4. Usual Treatment of Psoriasis in Japan
In this section only the government-approved treatments covered by the national insurance system are described. (Methotrexate is not officially approved for psoriasis in Japan). The basic treatment for psoriasis is topical therapeutics (various corticosteroids and active vitamin D3). Three active vitamin D3 topical medications are available: tacalcitol, calcipotriol, and maxacalcitol. The topical treatment may be combined with phototherapy (topical PUVA therapy and narrowband UVB therapy). Topical PUVA therapy is much popular than systemic PUVA therapy in Japan, since the original report of topical PUVA by Prof. Nobuyuki Mizuno. Bath PUVA therapy may also be used. The PUVA treatments are performed under the guideline of PUVA by Yoshikawa et al (see above). Narrowband UVB is very popular now because of its simplicity. Systemic retinoid (etretinate) is a relatively weak treatment and so it is combined with topical treatments or with PUVA treatment. Etretinate is very effective for generalized pustular psoriasis. Ciclosporin is used for severe psoriasis cases under the revised guideline by Nakagawa et al (see above). No biologicals for psoriasis are available in Japan at this point in time (Oct. 2008).

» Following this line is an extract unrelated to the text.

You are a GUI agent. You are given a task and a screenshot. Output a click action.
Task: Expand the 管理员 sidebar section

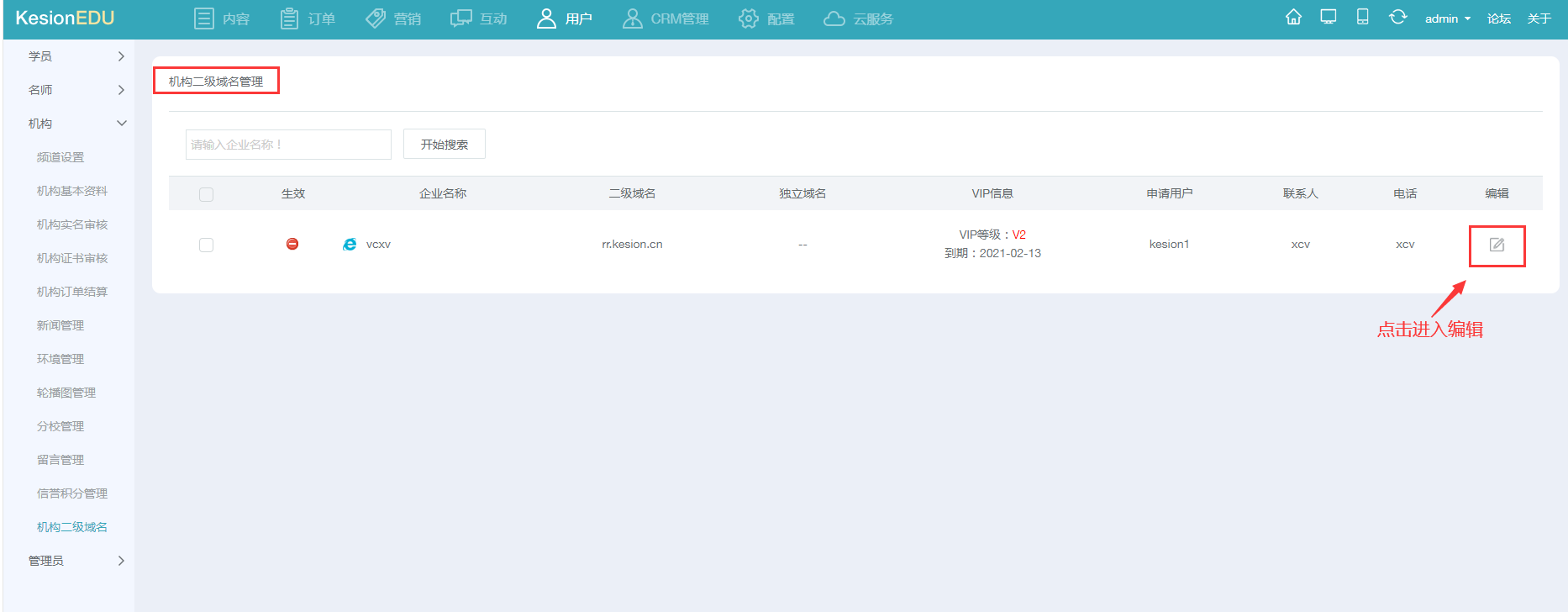76,561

Although the incidence of psoriasis is much lower than in Caucasians, the number of cases is steadily increasing in Japan. We believe the Japanese Society for Psoriasis Research should join with International Psoriasis Network so as to exchange the critical and essential information on treatment and care of this chronic inflammatory skin disease, psoriasis.